Topic: WorldNetDaily
WorldNetDaily's anti-vaccine crusade continues with a March 22 article fretting about social media sites like Facebook and Instagram blocking anti-vaxxers -- or, in WND's view, "allowing only one side of the debate over vaccines." WND pretends to be reasonable by offering a skewed framing of the issue: "The debate focuses on the fact that while vaccines undoubtedly prevent many illnesses and deaths, they have triggered extreme reactions, including death."
Of course, WND doesn't concede that these "extreme reactions" are just an infintesimal fraction of the damage and death caused by the diseases themselves.
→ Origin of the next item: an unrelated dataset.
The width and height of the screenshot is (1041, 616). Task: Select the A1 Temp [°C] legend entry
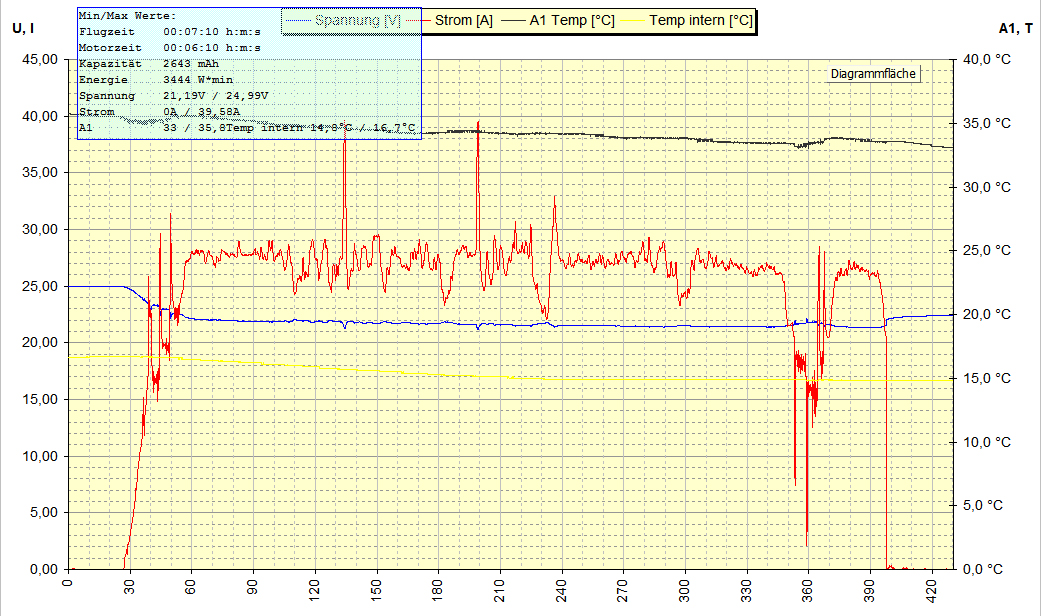573,20
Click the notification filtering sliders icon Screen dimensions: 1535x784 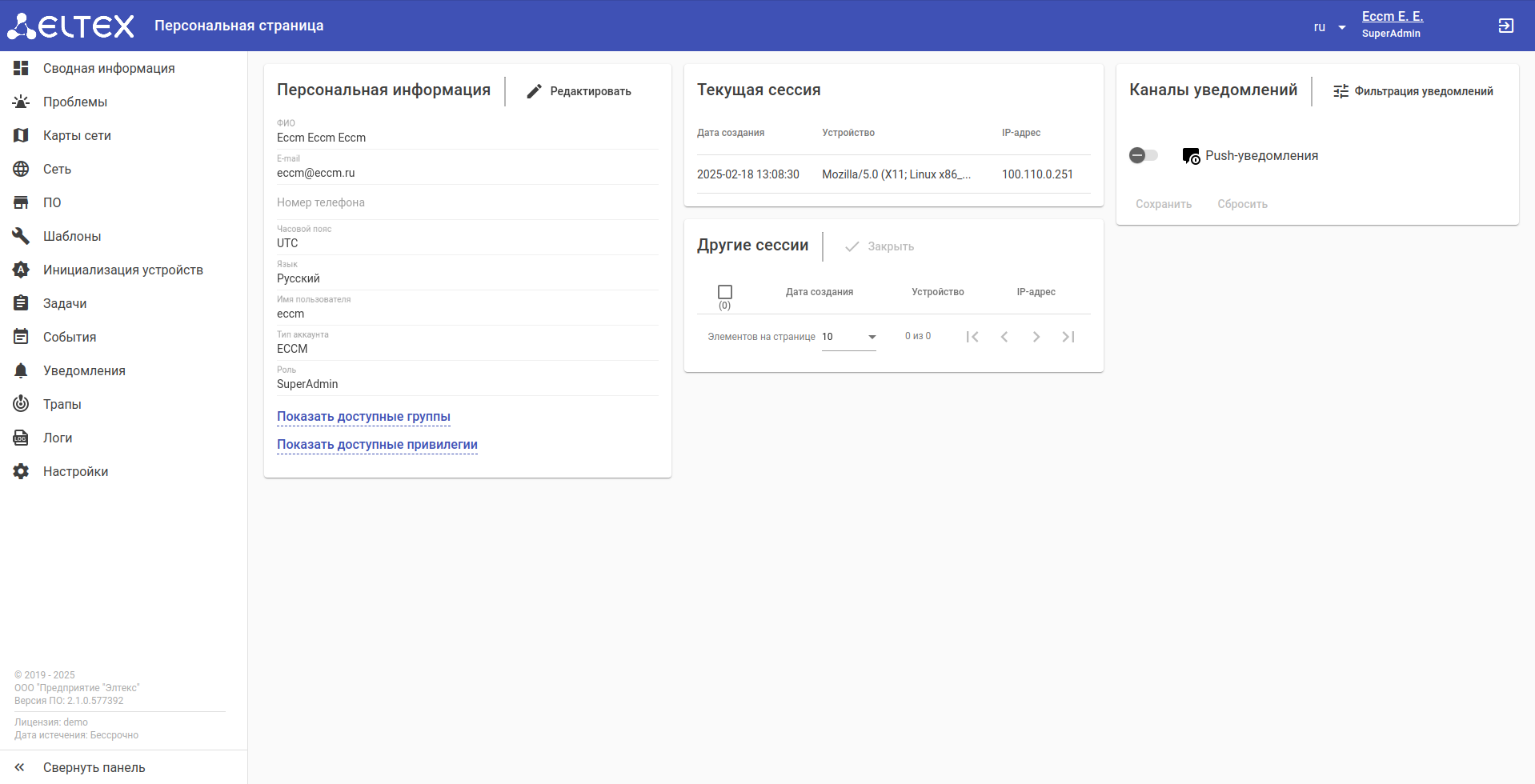pyautogui.click(x=1341, y=91)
WND then calls on the fringe-right Association of American Physicians and Surgeons, laughably trying to give it credibility it doesn't deserve by calling a "prominent physicians' organization." It uncritically quotes an AAPS letter to lawmakers that tries to argue against making the measles vaccine mandatory:
“Are potential measles complications including death in persons who cannot be vaccinated due to immune deficiency a justification for revoking the rights of all Americans and establishing a precedent for still greater restrictions on our right to give – or withhold – consent to medical interventions?
“Clearly not.”
Patients know there are complications from vaccines, even routine shots like the MMR, because they “are listed in the manufacturer’s package insert.”
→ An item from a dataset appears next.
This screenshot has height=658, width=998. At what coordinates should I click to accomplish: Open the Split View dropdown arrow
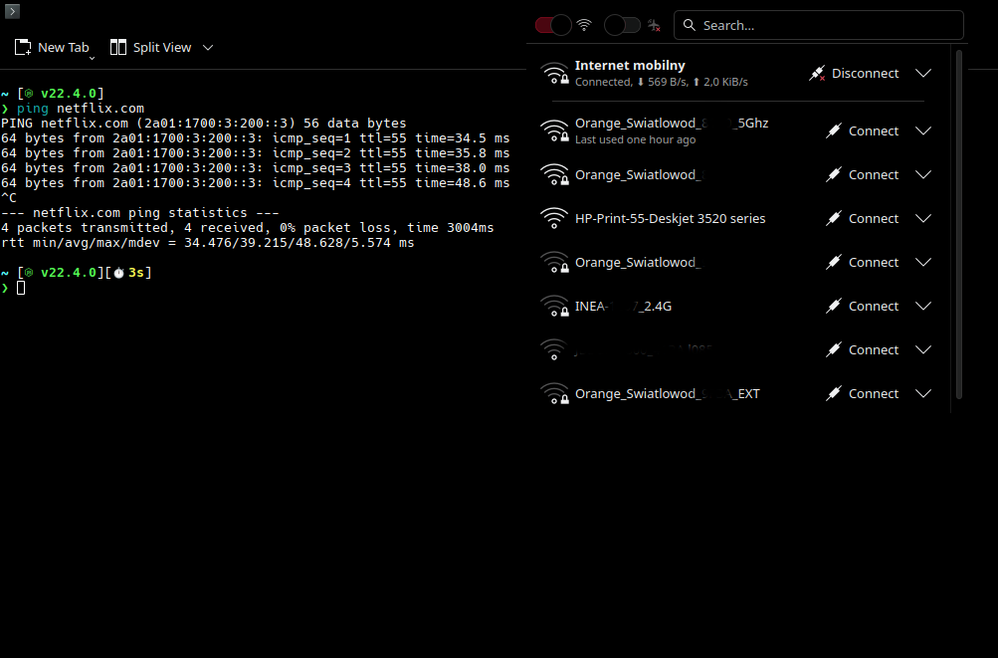(x=208, y=47)
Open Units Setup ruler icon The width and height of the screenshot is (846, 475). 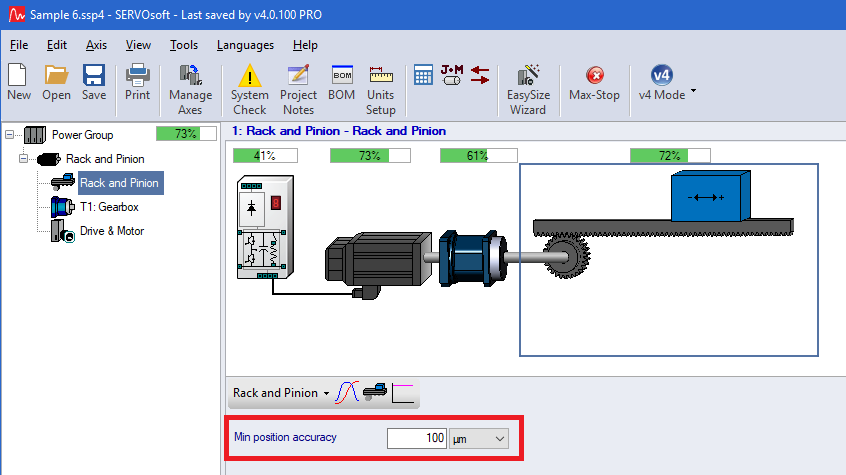click(380, 77)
“Even disregarding adverse vaccine effects, the results of near-universal vaccination have not been completely positive. Measles, when it does occur, is four to five times worse than in pre-vaccination times, according to Lancet Infectious Diseases, because of the changed age distribution: more adults, whose vaccine-based immunity waned, and more infants, who no longer receive passive immunity from their naturally immune mother to protect them during their most vulnerable period,” AAPS advised lawmakers.
You know what's another way to avoid a more severe form of measles? Getting the vaccine and booster shots. The AAPS seems not to have considered that possibility.